Фрагмент документа:
Старая гнусавая шарманка этот мир идейных дел и слов. Для глупцов – хорошая приманка,
подлецам – порядочный улов».
История сложилась так, как сложилась, и запомнила того,
кого запомнила… и официанта.
Еще одна отличительная особенность воспоминаний о Сергее
Александровиче – это то, что в общей своей массе, а масса внушительная, они
напоминают сценарий фильма под рабочим названием «Спившийся самоубийца»,
написанный группой сценаристов, каждый из которых знал лишь общую идею будущего
«кина» и имел весьма отдаленное представление о
замысле своих соавторов. Не договорившись между собой, они дружно написали об
одном и том же эпизоде, но с разными, а то и взаимоисключающими подробностями,
относя этот эпизод к любому времени по своему желанию. А какие изменения
претерпевают воспоминания одного и того же мемуариста с течением лет или в
зависимости от того, как описанный эпизод вспоминают другие! При этом часто
выясняется, что мемуарист вовсе не видел описываемых событий и видеть не мог.
Особо порадовали в этом отношении Эрлих с Устиновым,
оставившие воспоминания о последних часах жизни Сергея Александровича.

Цель задания: Продолжите фрагмент о воспоминаниях современников о Сергее Александровиче, начав сразу после его последнего предложения.

Исходные данные:
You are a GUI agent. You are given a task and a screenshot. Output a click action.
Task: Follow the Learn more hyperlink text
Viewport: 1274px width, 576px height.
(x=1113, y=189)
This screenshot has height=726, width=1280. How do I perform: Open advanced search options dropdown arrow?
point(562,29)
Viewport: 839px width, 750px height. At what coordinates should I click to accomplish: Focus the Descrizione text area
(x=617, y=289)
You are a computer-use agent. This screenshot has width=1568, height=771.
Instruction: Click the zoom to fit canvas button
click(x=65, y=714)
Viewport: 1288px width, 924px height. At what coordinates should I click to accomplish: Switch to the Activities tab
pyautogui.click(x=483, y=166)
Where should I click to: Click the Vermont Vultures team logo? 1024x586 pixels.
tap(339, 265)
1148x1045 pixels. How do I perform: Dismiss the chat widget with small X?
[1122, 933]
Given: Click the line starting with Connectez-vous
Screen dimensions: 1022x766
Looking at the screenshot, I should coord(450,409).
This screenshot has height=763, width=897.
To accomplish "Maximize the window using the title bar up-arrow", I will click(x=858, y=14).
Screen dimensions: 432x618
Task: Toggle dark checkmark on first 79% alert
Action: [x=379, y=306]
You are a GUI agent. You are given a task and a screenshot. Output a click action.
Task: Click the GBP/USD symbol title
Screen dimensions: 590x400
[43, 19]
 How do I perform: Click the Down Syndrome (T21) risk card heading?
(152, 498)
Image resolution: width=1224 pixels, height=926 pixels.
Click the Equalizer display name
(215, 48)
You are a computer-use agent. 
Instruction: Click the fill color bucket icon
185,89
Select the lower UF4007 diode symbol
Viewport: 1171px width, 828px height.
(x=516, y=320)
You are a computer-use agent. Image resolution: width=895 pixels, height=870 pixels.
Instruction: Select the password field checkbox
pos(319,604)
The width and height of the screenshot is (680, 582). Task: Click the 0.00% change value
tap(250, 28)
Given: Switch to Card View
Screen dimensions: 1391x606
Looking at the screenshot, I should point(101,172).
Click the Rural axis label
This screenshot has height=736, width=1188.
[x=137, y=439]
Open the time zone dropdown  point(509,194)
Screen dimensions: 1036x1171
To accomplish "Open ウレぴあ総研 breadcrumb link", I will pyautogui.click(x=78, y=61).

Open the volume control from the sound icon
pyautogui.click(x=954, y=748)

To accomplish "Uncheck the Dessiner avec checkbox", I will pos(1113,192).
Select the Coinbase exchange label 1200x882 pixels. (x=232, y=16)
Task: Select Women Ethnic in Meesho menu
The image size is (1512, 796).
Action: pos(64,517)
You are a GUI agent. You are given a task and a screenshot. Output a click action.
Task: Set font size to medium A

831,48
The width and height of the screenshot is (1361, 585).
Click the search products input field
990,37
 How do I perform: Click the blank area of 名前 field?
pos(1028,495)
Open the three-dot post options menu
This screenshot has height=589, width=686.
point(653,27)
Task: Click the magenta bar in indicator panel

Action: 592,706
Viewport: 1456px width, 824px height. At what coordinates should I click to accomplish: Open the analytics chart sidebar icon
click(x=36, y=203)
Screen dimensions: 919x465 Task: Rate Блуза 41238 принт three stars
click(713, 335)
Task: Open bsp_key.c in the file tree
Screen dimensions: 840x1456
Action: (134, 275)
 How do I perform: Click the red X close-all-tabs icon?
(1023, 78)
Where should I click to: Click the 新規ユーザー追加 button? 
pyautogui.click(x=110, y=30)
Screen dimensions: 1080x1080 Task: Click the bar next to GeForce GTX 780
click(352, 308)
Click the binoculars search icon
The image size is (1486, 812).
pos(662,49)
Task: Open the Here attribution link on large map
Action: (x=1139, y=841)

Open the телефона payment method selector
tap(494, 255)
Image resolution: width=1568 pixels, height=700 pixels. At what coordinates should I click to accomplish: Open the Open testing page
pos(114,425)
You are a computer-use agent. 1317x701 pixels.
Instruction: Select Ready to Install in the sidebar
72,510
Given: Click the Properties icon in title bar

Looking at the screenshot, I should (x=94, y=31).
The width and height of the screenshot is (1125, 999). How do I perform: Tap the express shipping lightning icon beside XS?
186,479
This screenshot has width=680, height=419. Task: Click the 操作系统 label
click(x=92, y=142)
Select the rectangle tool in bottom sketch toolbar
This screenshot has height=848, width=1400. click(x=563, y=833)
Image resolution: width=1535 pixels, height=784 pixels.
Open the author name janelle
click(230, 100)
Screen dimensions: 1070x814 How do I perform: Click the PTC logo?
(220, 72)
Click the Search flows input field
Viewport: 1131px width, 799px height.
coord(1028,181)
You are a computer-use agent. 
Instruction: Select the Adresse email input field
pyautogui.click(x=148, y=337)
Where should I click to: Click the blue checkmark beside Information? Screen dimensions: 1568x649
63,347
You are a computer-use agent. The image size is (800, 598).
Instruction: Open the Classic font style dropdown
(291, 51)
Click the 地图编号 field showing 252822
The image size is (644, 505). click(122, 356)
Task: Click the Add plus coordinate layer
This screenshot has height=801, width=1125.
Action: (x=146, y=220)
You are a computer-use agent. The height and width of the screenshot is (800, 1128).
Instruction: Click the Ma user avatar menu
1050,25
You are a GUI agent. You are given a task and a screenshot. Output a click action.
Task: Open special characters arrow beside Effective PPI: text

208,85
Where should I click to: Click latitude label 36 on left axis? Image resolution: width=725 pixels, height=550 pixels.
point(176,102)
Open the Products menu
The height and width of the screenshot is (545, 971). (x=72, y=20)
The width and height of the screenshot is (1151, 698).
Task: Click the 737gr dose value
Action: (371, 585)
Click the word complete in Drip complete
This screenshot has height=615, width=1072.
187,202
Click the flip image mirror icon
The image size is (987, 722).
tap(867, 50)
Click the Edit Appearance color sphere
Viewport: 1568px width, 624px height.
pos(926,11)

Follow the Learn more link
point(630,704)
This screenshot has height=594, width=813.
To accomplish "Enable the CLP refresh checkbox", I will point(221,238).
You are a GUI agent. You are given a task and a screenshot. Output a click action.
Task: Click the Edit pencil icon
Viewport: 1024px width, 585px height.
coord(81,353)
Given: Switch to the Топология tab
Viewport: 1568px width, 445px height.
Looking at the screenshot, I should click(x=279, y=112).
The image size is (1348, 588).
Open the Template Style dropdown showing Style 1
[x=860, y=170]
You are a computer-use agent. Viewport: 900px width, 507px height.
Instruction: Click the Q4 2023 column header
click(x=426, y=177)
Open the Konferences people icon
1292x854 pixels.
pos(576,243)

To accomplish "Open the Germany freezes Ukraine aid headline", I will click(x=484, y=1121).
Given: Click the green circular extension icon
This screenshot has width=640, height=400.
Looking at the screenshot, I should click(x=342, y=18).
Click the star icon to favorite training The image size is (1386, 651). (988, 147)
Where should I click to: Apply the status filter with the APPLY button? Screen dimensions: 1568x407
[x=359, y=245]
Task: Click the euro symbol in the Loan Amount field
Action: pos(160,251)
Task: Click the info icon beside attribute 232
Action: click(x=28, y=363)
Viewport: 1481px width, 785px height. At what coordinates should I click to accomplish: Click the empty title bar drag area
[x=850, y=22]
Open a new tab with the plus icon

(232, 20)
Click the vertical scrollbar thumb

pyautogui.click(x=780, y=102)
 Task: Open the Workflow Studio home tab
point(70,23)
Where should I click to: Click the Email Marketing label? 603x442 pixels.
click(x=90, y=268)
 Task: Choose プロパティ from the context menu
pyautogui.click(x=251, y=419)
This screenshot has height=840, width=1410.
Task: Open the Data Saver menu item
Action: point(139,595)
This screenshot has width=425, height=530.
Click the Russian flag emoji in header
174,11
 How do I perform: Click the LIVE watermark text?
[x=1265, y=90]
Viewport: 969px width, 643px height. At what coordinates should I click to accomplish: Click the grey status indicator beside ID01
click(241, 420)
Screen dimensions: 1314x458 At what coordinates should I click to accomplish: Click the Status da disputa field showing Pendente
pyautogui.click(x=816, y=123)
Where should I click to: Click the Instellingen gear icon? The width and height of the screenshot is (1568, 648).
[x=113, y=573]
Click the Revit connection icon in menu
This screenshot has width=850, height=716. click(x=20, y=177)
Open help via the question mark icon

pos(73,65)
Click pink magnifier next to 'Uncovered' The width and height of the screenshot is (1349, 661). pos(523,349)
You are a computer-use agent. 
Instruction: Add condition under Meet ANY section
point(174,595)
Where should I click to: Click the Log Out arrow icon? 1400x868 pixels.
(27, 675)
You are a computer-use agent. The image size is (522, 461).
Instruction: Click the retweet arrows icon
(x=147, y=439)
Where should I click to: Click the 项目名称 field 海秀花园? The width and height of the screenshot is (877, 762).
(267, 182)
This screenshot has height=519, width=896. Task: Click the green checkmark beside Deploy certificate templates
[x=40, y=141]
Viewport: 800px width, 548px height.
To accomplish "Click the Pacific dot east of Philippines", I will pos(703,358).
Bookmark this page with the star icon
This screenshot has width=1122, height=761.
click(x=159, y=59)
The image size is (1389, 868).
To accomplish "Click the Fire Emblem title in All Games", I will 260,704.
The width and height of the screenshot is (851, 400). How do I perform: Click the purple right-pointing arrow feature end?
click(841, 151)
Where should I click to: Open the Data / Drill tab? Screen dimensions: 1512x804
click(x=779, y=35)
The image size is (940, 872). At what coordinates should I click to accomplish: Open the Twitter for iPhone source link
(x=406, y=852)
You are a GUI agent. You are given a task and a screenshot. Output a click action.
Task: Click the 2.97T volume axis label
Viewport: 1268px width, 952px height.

Ответ к заданию:
Совпадают в этих бесценных свидетельствах только время и место описываемых
событий. Большее доверие вызывает Эрлих. И потому, что вспоминает последний
день Есенина достаточно подробно, и потому, что в его рассказе есть место всем,
кто заходил к Сергею Александровичу. Устинов же отчего-то предпочел остаться с
Есениным один на один, усадить его к себе на колени, заставить плакать
страшными «трезвыми слезами» (а куда деваться? – вскрытие показало, что Есенин
был трезв) и быть невыносимым. Видимо, в его понимании самоубийца должен вести
себя именно так. Кроме того, Эрлих корректив в свой рассказ с течением времени
не вносил. Устинов же сколько раз пытался вспомнить события 27 декабря, столько
раз его изобретательная, но неверная память подсовывала ему разные варианты. И
оба они старательно избегают говорить о последнем вечере Есенина и спешат
поскорее покинуть его номер. Впрочем, Эрлиху приходится вернуться. Да,
вероятно, о последних днях Сергея Александровича Эрлих написал правду, просто
не всю… из скромности. Чтобы написать всю, пришлось бы слишком много говорить о
себе. Может, и о последнем вечере Есенина правдивый Эрлих промолчал по той же
причине. Однако в своей книге «Право на песнь» Эрлих просит прощения у мёртвого
Есенина за «большую вину», которой тот не знал. Возможно, обещавшее быть
спасительным молчание стало пыткой и для Устинова. Но прервать его он не успел:
Устинова нашли повешенным на следующий день после того, как он сказал, что не
может больше терпеть и расскажет всю правду о смерти Есенина.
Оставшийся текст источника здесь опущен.